Grieving What We Can’t Hold: Making Space for Intangible Loss
Author:
Portia Goyette, LMFT
Date Published:
• 1 min readWhen we hear the word grief, most of us immediately think of death—the loss of a loved one, the ache of someone no longer here. But grief isn’t limited to the passing of people. Sometimes, we grieve things that never had a funeral, never had a name, never got acknowledged at all.
This is the realm of intangible loss—the quiet, often invisible experiences of grieving something that’s hard to point to, but deeply felt.
- Maybe it’s the version of your life you thought you'd be living by now.
- The relationship that slowly unraveled without dramatic endings.

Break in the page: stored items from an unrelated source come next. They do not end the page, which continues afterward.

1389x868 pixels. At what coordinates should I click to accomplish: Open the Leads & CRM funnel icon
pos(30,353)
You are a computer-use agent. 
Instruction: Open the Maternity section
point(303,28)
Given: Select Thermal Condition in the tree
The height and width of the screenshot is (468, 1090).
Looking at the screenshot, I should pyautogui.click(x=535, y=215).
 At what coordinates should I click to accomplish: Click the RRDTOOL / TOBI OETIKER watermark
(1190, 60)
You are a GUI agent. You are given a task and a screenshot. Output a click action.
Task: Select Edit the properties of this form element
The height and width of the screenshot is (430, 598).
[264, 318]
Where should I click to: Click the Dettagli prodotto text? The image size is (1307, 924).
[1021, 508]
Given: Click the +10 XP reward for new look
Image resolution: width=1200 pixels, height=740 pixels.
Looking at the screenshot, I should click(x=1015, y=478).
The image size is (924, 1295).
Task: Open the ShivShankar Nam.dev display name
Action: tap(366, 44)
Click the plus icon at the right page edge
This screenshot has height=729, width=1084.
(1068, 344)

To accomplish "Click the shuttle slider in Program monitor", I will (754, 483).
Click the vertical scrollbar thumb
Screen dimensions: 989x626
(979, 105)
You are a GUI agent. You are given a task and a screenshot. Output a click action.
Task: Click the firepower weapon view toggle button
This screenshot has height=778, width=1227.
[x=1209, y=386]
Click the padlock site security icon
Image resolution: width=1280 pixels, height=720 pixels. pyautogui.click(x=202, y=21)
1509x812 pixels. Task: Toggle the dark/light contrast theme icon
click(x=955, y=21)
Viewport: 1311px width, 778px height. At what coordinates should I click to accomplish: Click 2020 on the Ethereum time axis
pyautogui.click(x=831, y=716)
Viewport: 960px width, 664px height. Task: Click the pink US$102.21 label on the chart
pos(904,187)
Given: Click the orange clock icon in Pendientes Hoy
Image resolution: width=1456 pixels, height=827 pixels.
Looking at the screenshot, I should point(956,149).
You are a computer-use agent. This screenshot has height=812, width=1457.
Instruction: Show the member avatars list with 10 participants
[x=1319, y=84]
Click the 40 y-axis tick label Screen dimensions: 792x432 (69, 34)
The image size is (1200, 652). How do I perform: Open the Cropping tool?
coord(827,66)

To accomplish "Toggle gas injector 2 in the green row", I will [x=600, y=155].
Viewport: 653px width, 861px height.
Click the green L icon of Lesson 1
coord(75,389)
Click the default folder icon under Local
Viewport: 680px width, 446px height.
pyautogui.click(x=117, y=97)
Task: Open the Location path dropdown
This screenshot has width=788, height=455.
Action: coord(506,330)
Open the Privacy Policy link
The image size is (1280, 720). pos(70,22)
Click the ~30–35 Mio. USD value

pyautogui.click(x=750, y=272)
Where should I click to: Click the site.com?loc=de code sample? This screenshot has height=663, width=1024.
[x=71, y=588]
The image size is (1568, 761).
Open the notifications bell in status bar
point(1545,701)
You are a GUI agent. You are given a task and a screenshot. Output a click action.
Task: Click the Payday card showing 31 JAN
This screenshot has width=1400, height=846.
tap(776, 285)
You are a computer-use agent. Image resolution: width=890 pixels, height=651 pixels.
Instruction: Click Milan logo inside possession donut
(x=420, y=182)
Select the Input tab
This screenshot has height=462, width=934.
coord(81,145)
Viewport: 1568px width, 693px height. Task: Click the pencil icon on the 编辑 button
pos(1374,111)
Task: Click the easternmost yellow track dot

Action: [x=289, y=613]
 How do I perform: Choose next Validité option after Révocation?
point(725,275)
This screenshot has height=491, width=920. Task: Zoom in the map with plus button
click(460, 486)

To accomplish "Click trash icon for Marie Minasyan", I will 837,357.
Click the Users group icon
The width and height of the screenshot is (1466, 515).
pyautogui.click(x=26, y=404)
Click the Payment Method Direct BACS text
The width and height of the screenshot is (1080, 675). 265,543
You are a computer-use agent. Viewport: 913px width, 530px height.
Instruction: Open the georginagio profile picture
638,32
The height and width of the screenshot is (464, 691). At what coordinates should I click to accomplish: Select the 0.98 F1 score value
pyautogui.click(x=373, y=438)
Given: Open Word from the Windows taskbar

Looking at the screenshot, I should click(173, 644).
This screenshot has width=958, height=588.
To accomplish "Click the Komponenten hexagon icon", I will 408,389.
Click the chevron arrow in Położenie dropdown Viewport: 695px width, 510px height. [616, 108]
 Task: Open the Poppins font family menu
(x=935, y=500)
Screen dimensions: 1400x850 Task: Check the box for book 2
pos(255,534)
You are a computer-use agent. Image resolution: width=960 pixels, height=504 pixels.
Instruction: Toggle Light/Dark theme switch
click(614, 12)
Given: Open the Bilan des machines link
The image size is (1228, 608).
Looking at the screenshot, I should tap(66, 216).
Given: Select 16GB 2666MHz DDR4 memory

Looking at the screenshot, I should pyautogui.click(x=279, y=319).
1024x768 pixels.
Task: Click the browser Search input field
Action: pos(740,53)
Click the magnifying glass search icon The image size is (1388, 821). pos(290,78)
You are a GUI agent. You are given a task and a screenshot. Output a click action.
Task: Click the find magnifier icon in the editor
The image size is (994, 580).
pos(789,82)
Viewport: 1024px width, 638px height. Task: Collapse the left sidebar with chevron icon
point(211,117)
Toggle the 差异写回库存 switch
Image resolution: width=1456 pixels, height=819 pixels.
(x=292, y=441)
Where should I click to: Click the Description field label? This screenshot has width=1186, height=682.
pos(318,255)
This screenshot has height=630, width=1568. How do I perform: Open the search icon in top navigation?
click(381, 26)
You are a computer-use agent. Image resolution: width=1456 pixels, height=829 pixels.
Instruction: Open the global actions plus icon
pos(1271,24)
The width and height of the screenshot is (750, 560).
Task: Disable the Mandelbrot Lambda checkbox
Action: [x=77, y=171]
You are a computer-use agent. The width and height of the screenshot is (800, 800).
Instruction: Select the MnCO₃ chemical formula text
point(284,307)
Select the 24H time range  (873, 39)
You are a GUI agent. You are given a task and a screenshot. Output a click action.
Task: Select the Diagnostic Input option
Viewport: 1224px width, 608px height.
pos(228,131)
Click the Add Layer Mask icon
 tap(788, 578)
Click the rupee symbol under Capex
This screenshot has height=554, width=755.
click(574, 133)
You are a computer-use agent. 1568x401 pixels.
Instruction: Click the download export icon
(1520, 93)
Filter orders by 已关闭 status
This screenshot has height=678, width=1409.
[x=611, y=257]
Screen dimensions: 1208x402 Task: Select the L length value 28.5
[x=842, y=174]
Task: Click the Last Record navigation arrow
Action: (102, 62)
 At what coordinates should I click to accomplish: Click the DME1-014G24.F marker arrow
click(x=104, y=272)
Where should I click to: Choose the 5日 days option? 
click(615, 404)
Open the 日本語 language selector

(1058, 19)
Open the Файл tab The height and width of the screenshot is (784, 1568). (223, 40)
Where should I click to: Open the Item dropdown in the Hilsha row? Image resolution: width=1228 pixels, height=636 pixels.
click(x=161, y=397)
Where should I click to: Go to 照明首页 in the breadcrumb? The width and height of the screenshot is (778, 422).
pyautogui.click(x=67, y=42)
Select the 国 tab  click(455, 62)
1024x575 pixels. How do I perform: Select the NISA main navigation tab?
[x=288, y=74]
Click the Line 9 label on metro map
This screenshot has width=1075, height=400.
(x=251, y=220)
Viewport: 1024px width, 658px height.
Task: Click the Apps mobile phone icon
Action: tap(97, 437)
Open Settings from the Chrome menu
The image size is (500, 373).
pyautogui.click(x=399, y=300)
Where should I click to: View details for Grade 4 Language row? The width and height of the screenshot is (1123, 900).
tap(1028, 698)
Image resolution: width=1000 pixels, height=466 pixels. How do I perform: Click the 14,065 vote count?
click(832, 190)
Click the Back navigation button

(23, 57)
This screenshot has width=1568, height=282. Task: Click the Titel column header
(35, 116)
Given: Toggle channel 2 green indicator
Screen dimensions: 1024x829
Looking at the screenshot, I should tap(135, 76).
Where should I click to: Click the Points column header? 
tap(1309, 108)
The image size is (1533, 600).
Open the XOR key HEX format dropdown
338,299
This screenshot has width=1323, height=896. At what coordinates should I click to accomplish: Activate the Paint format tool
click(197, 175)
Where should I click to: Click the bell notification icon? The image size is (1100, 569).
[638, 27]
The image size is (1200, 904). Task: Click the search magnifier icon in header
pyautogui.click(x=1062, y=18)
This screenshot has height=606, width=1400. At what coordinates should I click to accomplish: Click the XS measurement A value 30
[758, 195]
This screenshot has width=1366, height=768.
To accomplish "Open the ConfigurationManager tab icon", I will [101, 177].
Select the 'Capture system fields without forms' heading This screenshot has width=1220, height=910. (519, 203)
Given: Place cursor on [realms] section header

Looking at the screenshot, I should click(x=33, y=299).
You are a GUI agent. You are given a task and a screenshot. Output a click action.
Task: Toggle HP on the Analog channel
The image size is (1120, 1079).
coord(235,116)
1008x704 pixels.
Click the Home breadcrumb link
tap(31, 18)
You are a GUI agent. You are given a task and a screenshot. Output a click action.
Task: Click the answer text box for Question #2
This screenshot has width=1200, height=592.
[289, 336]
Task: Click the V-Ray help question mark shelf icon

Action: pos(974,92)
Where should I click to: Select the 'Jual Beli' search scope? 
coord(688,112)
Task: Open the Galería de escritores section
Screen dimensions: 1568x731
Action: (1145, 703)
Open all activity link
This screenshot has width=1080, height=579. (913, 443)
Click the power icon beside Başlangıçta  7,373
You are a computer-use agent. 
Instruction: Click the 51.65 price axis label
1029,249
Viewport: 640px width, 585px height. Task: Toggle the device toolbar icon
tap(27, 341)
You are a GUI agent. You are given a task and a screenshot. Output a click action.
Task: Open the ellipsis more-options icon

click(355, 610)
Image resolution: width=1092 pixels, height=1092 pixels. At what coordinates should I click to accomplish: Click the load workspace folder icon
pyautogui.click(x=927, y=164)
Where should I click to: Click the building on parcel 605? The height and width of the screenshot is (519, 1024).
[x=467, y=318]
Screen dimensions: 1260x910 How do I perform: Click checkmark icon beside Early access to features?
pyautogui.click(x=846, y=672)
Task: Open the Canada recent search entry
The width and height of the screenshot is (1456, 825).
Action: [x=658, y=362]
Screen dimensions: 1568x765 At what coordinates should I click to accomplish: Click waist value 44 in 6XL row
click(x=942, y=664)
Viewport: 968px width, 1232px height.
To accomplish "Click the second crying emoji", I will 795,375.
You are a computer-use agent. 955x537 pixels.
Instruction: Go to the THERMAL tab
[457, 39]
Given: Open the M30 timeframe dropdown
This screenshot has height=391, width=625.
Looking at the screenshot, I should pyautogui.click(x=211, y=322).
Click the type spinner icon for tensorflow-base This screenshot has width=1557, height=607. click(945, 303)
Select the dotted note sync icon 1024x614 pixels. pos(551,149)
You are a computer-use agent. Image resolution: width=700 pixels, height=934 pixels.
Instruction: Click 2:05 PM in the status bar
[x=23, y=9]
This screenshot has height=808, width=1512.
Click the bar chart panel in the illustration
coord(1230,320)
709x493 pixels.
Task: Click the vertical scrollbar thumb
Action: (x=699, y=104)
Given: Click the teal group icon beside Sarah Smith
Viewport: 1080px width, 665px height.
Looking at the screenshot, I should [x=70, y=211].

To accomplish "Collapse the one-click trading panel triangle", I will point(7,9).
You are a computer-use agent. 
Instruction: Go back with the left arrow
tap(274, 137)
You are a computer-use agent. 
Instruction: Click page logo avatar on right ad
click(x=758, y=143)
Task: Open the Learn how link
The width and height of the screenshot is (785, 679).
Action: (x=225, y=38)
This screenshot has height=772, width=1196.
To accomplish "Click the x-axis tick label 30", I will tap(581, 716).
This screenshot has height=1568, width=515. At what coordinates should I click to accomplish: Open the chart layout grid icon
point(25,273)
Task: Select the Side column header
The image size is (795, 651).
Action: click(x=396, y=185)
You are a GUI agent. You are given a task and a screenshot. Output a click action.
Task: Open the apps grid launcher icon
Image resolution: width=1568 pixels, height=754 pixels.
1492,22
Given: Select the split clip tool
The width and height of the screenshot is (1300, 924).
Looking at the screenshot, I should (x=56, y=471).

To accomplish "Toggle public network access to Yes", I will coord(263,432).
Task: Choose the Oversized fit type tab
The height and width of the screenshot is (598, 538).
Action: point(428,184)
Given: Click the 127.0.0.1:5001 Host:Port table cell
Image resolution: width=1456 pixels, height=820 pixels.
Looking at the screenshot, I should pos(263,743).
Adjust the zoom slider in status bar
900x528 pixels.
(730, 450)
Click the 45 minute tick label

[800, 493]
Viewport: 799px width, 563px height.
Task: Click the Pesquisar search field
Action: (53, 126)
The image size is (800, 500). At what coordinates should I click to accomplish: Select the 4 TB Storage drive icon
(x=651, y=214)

- The sense of safety you lost after a trauma or major life transition.
- The community you left behind when you moved to a new place.
- The dreams that no longer fit who you’ve become.
These are real losses.
And yet, because they don’t come with sympathy cards or casseroles, we often don’t give ourselves permission to mourn them. We minimize, push through, or tell ourselves to “be grateful for what we do have.” While gratitude can be a healing force, it can’t replace the very real need to grieve.
Here’s the truth: you’re allowed to grieve what didn’t happen.
You’re allowed to miss things that were never fully formed.
You’re allowed to feel sorrow over the subtle, shifting losses that come with change, growth, and life just… unfolding differently than you expected.
Grieving intangible losses can be disorienting because there’s no clear marker of when they began or how to process them. But healing begins with naming. And it deepens with compassion.
So, if something inside you feels heavy—if you're carrying a sadness you can’t quite explain—it might be grief. And that grief deserves your attention.
You don’t have to go through it alone.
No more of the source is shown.